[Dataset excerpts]
════

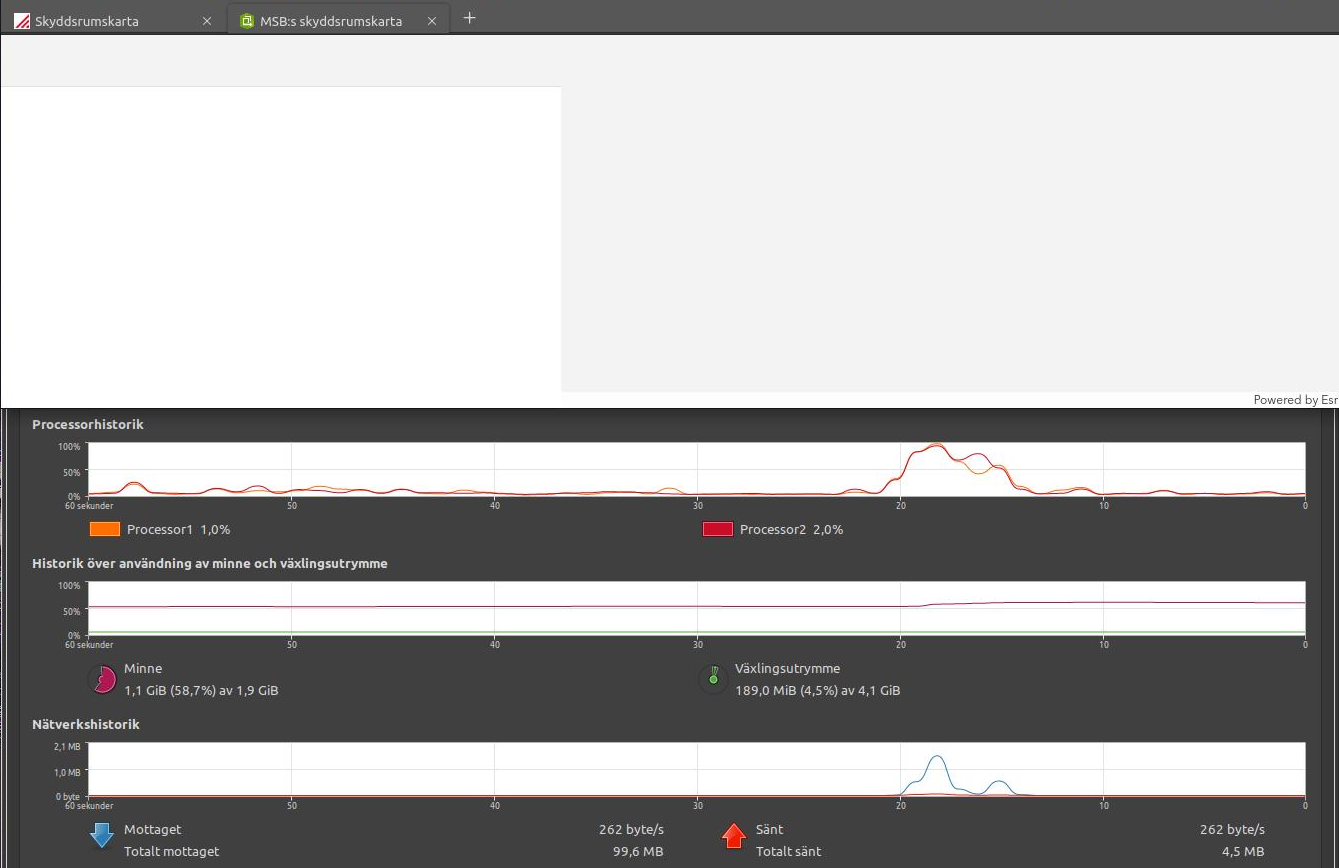The image size is (1339, 868).
Task: Click the Processor1 1,0% label
Action: click(x=178, y=529)
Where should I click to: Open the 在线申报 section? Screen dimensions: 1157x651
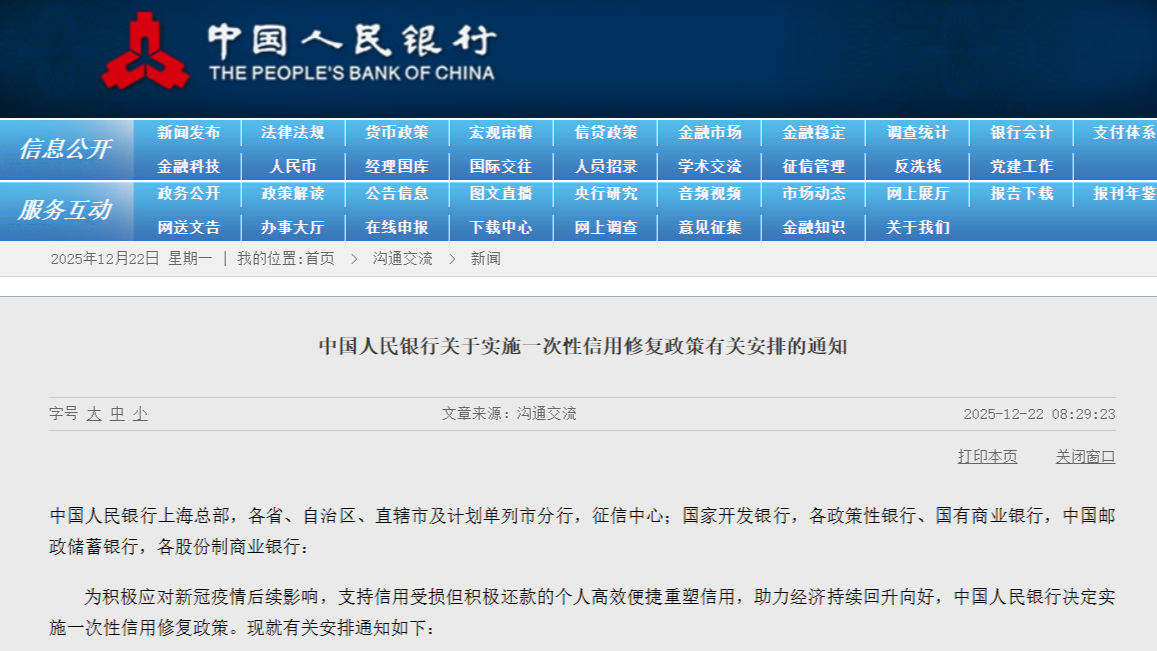coord(399,227)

════

WHAT IS REQUIRED: Find the line that contains "Where should I". Reproduce it and every later line of the records exactly, minus the pictures.

ANSWER SPACE:
Where should I click to: Open the 在线申报 section? Screen dimensions: 1157x651
coord(399,227)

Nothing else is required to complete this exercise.